1) To yolk or not to yolk? Should you eat the entire egg or just the whites? Is it better to buy just the whites or crack the whites from the shell?
Truthfully, I've been told both ways. The yolk does have a lot of nutrients in it, so it could be beneficial to your body. HOWEVER, if you're going to have an omelet with 6 whole eggs, the yolks will provide your body with too much fat --this could be harmful to your cholesterol. What I suggest is having two whole eggs and three egg whites. The whites are an extremely rich source of protein!
Buying the bottle of whites is totally fine too. Less work for you and less shells!
2) What's the difference between whole wheat and white bread?.. Whole wheat has more nutrients in it because it hasn't been processed (as much) as white bread. White bread has had a portion of the grains removed during processing. Whole wheat or whole grain breads have the original nutrients.
3) Nutrition label. Don't forget to check the serving size. You may have a snack pack size of mixed chex mix that you deem healthy according to the label.. However, the serving size may not be 1 bag. There could be multiple servings within the snack pack that makes the nutrients LOOK better than they are.
4) Low energy. Check your carbohydrate consumption. A lot of people cut out carbs and it's honestly not the best route to take. You may be feeling sluggish and fatigued because carbohydrates are our main source of energy and our body needs to replenish the glycogen stores especially after resistance exercises. Eat your carbs!

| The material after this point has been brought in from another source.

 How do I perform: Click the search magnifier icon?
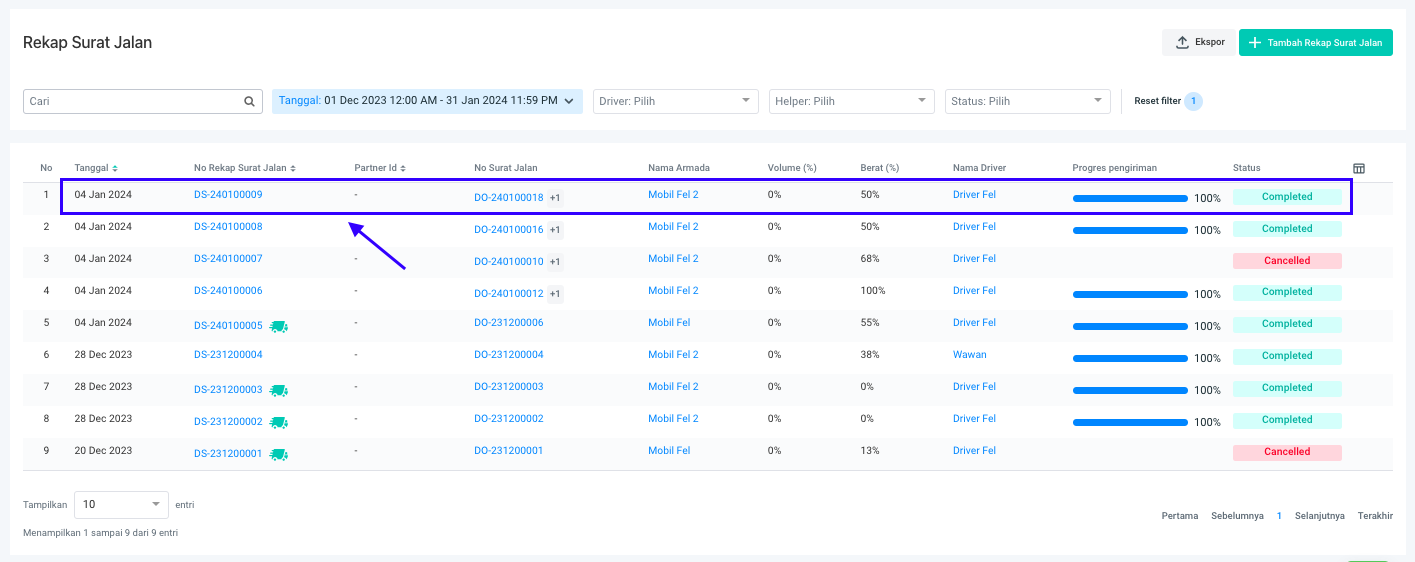[x=249, y=101]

5) What about late night snacks? It's always suggested that you don't eat past a certain time during the evenings in order to see weight loss. This is knowledge is based off of the idea that you don't need energy before bed and the food you consumed won't burn off while you're sleeping or will metabolize slower. However, what should be considered is the time of day you exercised, what time you go to bed, and what your choice of late night snack is.

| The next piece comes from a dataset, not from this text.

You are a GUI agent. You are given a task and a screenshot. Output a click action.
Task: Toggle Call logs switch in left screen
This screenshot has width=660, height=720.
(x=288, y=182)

If you're exercising at night it's okay to have a small carb/protein combo snack to aid in muscle recovery while you're sleeping.
If you're choosing a healthy snack, I say go for it! I always tell my clients to never go hungry so if your stomach is growling EAT but make sure you're not just bored or giving into your cravings.
If you work a late shift or you're a night owl, your eating schedule will be a little different and it is therefore okay to eat later at night. It's not the time of day that really matters, it's that eating past a certain point is attributed to over eating, eating junk, and eating to close to bedtime.